━━━━━ Supplied data

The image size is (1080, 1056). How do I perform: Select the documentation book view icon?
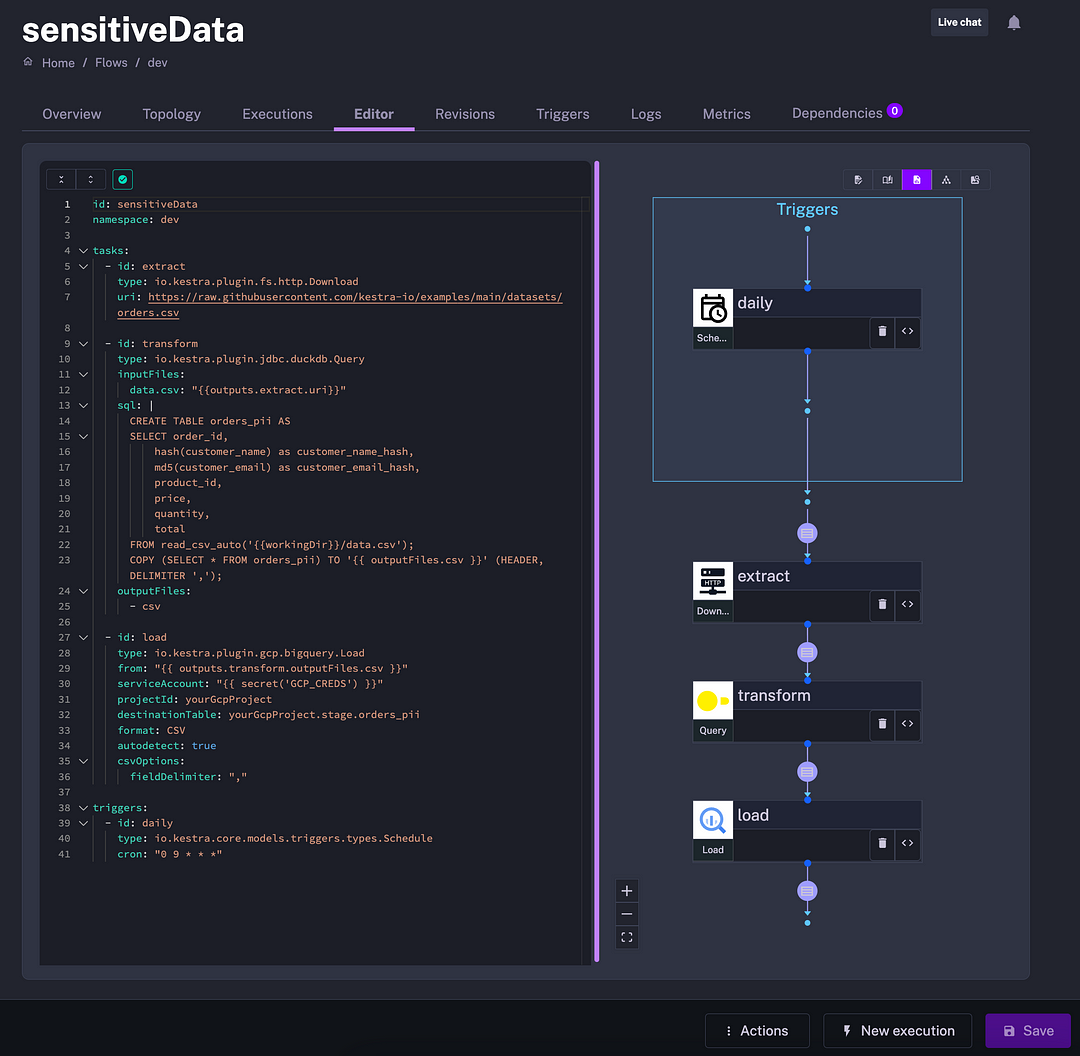(887, 180)
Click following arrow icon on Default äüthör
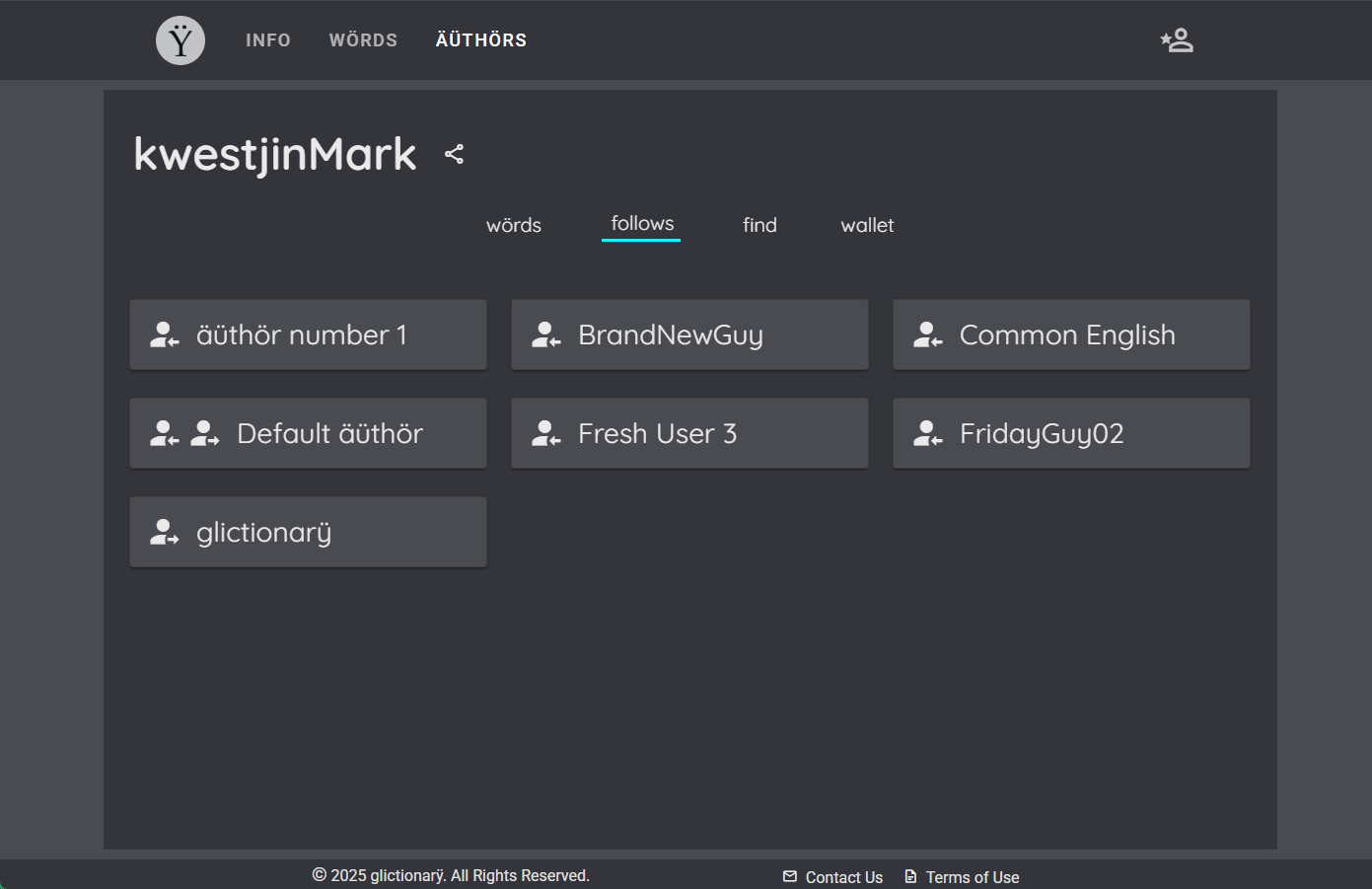This screenshot has height=889, width=1372. pos(205,434)
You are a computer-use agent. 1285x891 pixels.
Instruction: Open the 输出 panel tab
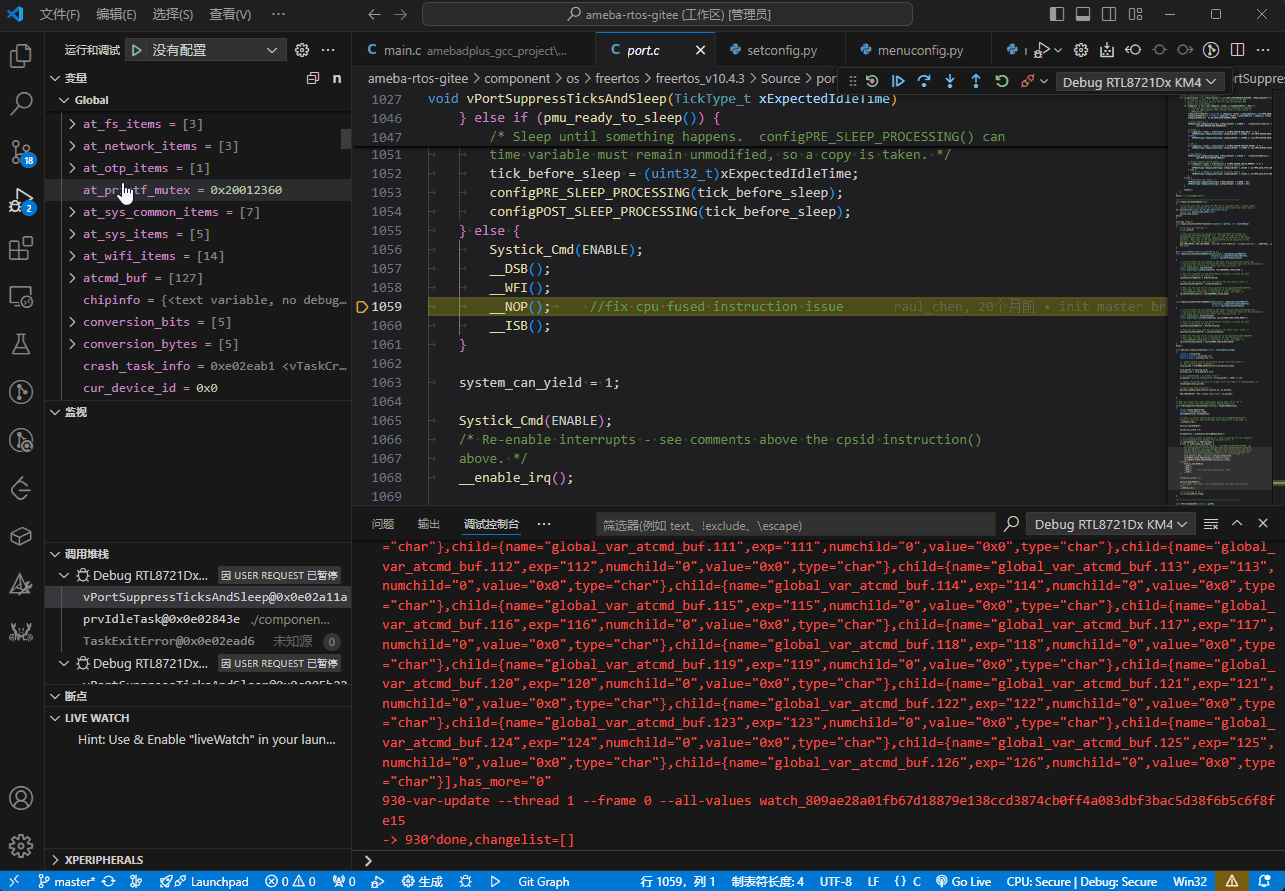[x=428, y=524]
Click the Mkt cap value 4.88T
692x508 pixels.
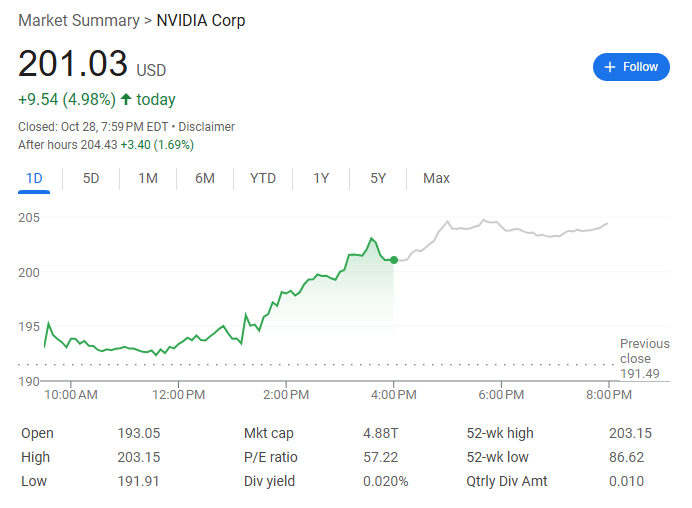click(x=380, y=433)
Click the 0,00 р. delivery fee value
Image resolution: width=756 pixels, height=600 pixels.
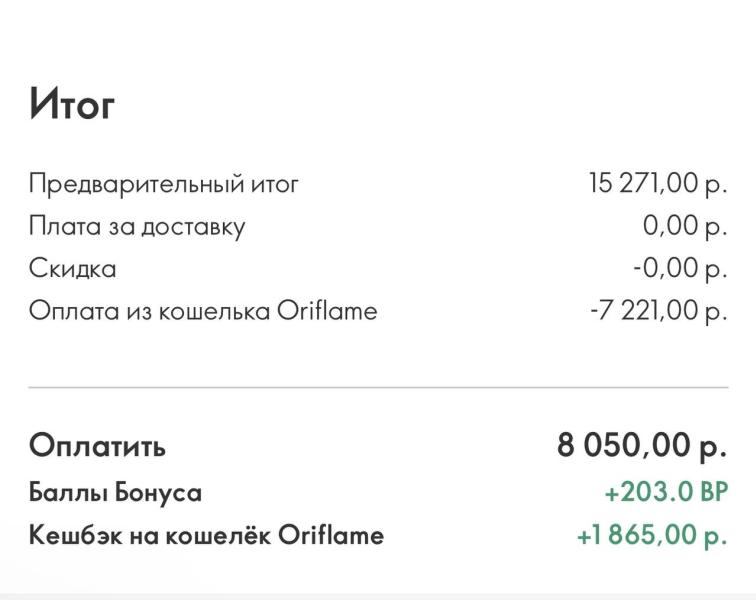684,226
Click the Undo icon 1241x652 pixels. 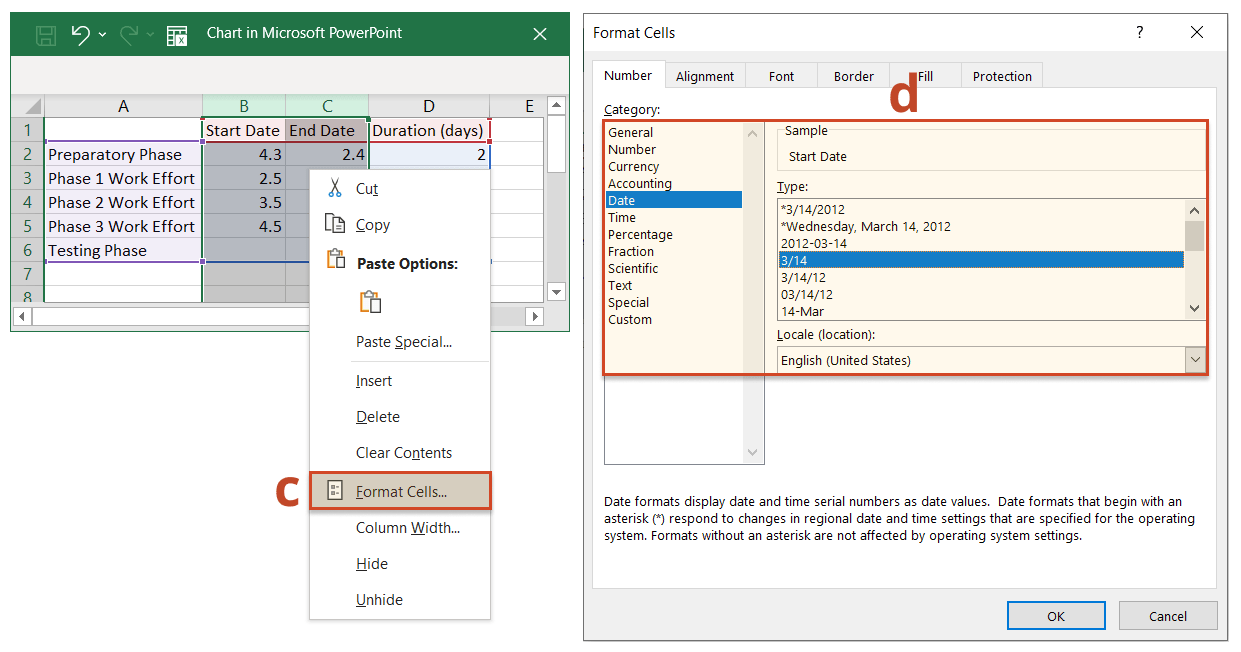(x=82, y=33)
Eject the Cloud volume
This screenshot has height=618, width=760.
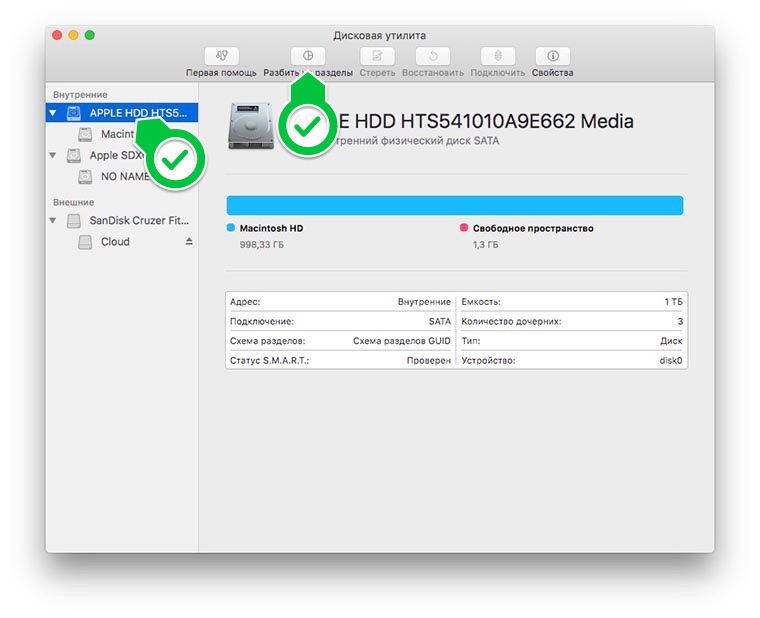tap(189, 242)
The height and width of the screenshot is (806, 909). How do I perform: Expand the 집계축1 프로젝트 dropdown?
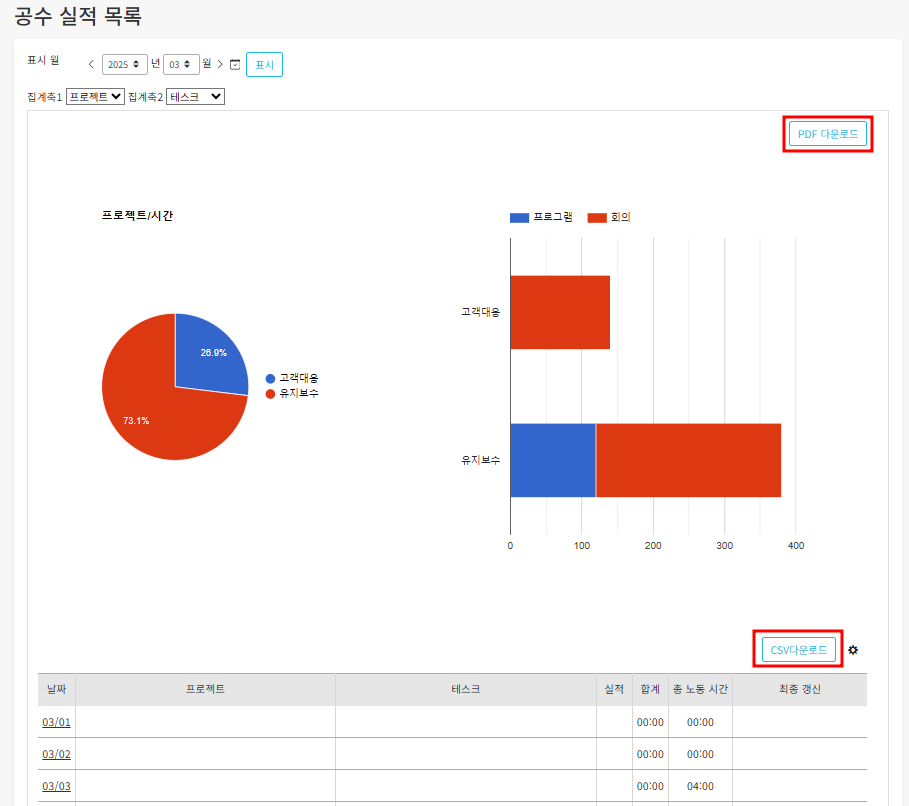click(95, 96)

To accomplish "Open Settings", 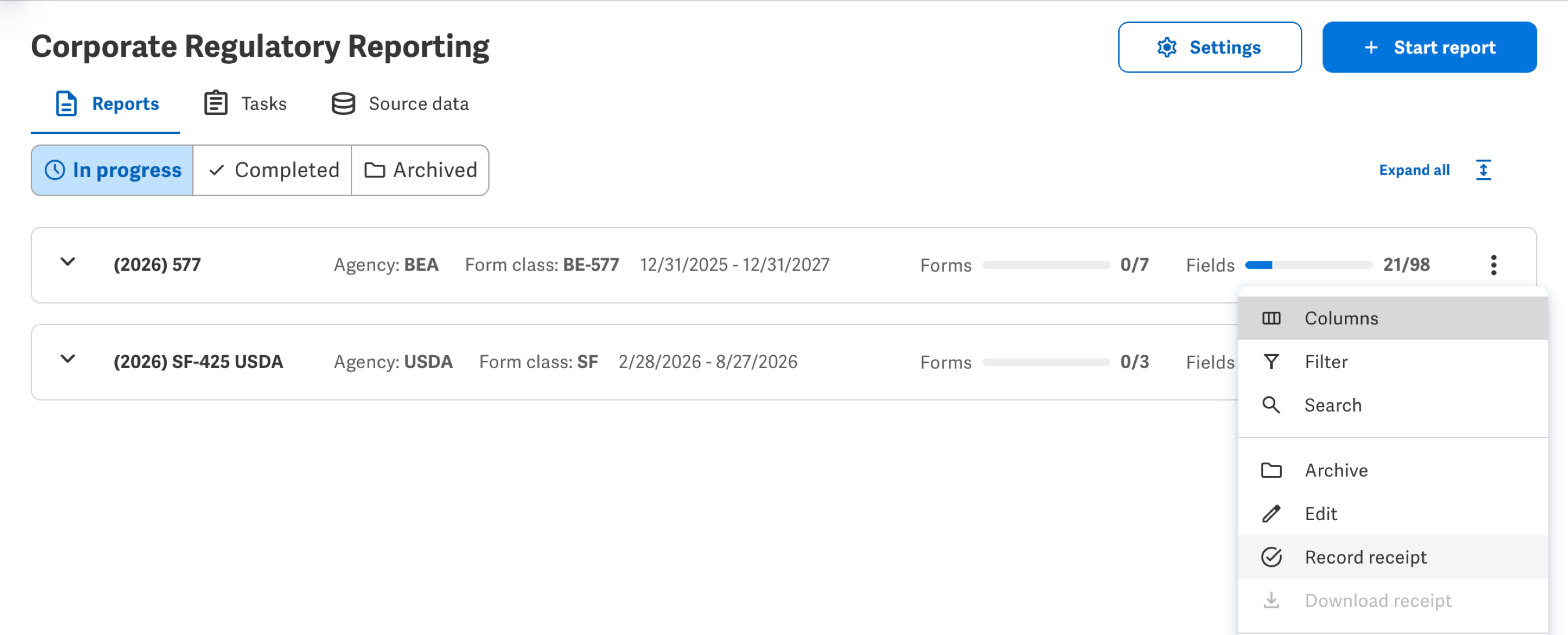I will click(x=1210, y=48).
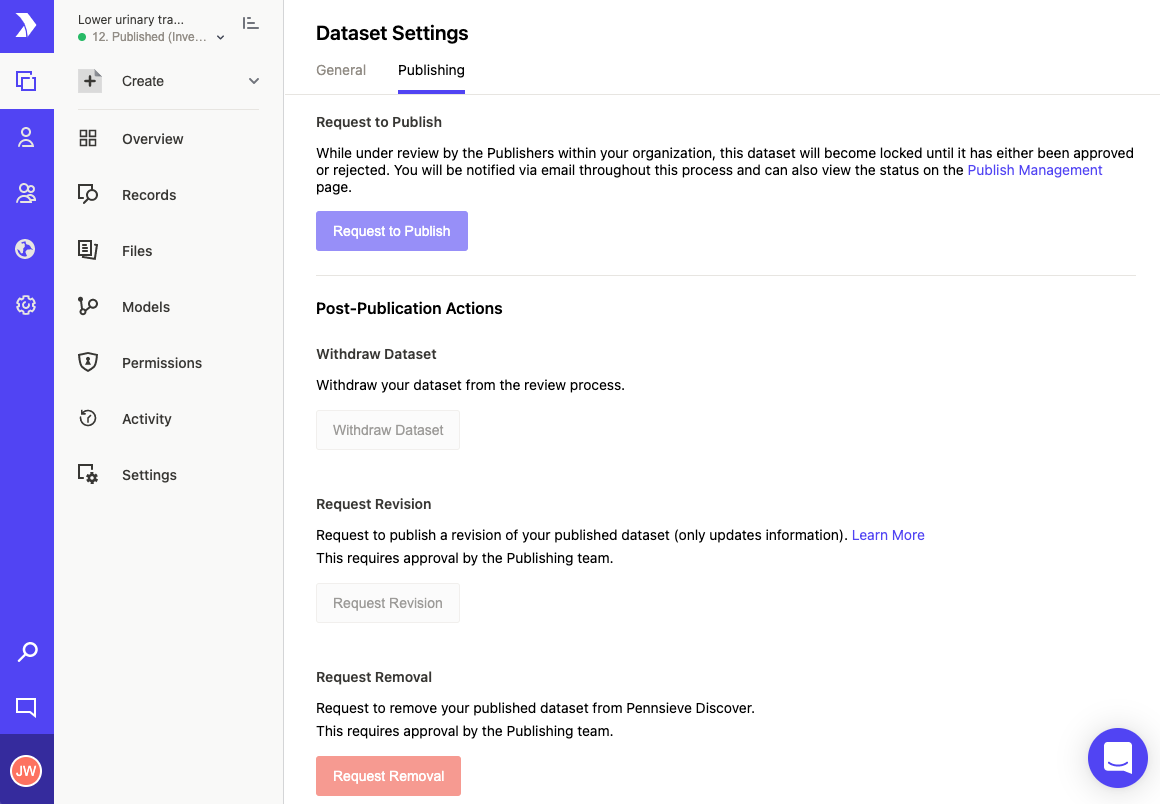The image size is (1160, 804).
Task: Open the gear organization settings icon
Action: pos(26,305)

━━━━━━━━━━

Only the lines above that hold "value" are wanted. Show every one of them.

Click the Mkt cap value 4.88T
Click the 0,00 р. delivery fee value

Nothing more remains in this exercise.